Psychographic profiling and Cambridge Analytica
Cambridge Analytica doesn't give the recipe for their secret sauce. No one does. But knowing the data they have and the science that exists means we can piece things together.
There's been a lot of talk lately about psychological or psychographic profiling based on social-media data. How does it work? (And does it work?!)
It's worth noting right off the bat that companies like Cambridge Analytica, Facebook, Google, and Twitter typically talk out of both sides of their mouths. When selling their product to potential clients, all of these companies describe magical powers. When talking to critics and regulators, all of the sudden their product is infantile, limited, and hardly impactful at all.
That disconnect is important. One (or both) of those characterizations isn't true. And whether they're lying to their clients, their users, or regulators, that's a problem.
But where's the truth? (How) does it all work?
Cambridge Analytica doesn't give the recipe for their secret sauce. No one does. But these groups don't have secret proprietary algorithms. They make unique applications of existing science. And knowing the data they have and the science that exists means we can piece things together. And given what we know about the social media data groups like Cambridge Analytica have access to, and what we know they're doing with it, it looks a lot like an information recommendation system.
Think Pandora (though Netflix, Facebook, Twitter, YouTube, Amazon all do something similar). As you listen to music, Pandora collects data about your listening habits: songs listened to, skipped, paused; thumbs up, thumbs down; playlists and stations created, etc. In addition to Pandora's user behavior data, Pandora also has specific song feature data from its Music Genome Project — ratings for each song according to features like "fast tempo", "guitar-driven", "protest-themed lyrics", even things like "danceability".
Pandora needs to connect user-behavior data to song-feature data in order to decide what song to play next. They do this by creating user "profiles" that tell them a users preference (or not) for songs containing various features (and combinations of features). These profiles are usually incomplete. I've never listened to country music on Pandora, for example, so it doesn't know my taste within that genre. However, by comparing the data they do have on me to other user profiles, they can fill in the gaps with data from similar users. Then the algorithm puts songs in my playlist that possess the features I'm most likely to like, and don't possess the features I'm prone to dislike.
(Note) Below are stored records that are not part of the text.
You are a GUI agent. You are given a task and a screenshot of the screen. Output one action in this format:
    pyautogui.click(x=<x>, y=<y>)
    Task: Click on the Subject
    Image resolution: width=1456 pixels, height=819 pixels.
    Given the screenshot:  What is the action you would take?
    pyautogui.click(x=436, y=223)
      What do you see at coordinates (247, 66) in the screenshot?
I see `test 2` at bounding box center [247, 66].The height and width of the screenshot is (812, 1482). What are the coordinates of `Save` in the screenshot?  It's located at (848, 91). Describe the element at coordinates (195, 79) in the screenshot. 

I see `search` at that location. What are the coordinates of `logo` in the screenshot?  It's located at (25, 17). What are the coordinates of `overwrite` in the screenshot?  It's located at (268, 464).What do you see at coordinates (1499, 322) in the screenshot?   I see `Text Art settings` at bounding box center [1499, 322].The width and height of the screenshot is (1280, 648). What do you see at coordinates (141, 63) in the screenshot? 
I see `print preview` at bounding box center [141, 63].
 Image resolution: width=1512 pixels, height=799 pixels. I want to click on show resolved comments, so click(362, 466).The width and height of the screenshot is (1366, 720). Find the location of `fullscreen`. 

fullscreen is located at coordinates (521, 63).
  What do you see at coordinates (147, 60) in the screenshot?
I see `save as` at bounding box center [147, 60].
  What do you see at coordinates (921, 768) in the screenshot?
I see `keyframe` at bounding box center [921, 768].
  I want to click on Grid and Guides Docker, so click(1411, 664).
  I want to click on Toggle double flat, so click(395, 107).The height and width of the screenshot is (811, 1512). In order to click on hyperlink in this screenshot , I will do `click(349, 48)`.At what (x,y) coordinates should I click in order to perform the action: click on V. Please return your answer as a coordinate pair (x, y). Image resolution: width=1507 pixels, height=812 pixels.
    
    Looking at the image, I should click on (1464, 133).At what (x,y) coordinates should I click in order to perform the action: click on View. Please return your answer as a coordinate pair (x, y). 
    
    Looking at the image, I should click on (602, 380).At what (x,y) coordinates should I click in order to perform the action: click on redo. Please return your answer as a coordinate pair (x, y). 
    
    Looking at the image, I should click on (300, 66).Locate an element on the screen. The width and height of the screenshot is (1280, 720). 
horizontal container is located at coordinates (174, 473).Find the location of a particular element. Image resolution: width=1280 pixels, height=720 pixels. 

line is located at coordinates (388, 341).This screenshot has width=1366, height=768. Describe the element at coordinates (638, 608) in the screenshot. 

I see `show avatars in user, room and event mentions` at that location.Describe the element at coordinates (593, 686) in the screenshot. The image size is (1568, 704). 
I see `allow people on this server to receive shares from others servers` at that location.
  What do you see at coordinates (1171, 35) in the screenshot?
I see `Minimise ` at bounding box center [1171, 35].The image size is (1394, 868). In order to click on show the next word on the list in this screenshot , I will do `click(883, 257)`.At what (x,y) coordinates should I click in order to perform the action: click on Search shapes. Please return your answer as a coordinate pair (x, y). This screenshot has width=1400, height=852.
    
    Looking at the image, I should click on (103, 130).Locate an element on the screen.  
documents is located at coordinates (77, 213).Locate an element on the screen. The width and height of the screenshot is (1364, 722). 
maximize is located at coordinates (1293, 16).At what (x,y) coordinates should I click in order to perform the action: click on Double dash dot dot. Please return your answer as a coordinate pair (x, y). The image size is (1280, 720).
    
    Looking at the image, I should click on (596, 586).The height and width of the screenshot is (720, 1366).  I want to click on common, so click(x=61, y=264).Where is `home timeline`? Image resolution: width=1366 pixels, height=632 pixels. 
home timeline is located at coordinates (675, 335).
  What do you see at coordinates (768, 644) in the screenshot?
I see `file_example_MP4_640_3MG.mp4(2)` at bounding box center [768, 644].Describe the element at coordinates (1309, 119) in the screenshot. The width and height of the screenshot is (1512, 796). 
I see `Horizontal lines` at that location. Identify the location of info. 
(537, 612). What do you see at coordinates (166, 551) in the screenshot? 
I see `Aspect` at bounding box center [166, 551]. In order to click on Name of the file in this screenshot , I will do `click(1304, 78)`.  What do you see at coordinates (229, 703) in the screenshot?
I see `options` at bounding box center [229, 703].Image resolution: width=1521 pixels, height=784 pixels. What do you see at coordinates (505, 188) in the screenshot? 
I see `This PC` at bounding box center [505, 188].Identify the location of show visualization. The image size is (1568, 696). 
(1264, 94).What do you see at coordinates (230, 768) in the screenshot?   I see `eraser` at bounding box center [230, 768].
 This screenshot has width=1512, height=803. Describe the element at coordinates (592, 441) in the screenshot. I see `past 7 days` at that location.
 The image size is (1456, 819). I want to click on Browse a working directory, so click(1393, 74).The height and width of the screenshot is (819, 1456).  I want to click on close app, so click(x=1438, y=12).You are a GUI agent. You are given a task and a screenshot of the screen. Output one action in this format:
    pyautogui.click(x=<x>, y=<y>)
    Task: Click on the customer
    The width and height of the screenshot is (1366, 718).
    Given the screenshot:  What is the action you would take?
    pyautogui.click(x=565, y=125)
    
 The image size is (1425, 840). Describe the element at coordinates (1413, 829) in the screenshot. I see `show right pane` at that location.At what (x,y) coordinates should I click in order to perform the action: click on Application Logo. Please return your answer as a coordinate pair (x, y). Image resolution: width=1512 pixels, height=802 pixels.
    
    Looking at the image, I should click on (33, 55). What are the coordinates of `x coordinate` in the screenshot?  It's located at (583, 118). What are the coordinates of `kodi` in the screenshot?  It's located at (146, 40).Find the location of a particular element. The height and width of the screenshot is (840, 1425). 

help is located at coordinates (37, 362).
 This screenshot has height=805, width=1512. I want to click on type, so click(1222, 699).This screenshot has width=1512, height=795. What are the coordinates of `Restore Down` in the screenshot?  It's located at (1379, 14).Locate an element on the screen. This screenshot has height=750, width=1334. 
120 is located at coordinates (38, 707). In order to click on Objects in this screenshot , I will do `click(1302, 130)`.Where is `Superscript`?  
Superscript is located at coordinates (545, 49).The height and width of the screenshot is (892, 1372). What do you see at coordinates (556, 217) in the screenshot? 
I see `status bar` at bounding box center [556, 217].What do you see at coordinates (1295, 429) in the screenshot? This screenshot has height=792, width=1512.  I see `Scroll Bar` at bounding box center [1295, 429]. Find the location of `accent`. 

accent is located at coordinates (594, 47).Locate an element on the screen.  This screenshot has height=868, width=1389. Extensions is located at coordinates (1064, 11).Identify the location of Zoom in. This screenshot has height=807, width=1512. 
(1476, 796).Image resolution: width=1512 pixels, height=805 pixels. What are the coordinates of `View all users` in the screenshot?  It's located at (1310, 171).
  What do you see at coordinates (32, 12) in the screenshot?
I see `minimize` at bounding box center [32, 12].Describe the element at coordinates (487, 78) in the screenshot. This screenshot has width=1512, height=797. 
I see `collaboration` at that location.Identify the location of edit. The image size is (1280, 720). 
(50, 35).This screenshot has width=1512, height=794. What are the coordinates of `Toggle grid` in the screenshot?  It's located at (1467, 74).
Targeted political content works similarly. They have access to voting records (comparable to liking/disliking/skipping songs), and by connecting to social platforms like Facebook (via apps or ads), they collect data on what we post, like, dislike, who we're friends with, etc. And thanks to the ubiquitous Like button across the web, they can also track what users do on other sites. This data (and any other data they can get their hands on) allows them to build data profiles for each of us, and they can use those profiles to find the features most strongly associated with different types of voters.
In addition to classifying us as Trump voters, Clinton voters, and the like, they can profile the "lifelong Republican", the "sometimes voter", the "fair-weather fan", the "swing voter", etc. With enough data over a long enough period of time, they can also identify the information most likely to motivate a "sometimes Democrat" to vote for Clinton, or a "tentative Democrat" to stay home.
As a data scientist I'm skeptical of the most sweeping claims from these companies' executives and marketing teams, but I'm also wary of the dismissal of the technology, too. Marketers have decades of experience using information and psychology to influence behavior, and online advertisers have access to more usable data and more targeting tools than ever before. Facebook, in particular, is a massive source of user data, and a highly influential bottleneck of information. Mining its data and using that data to game Facebook's information delivery algorithm is a powerful combination.
Free access to information is vital to the life of a democratic republic. Funneling the bulk of our information through a single, gameable (and already gamed) algorithm threatens that democratic process. As both a data scientist and a citizen, I'm concerned about that far beyond the misdeeds of any one company.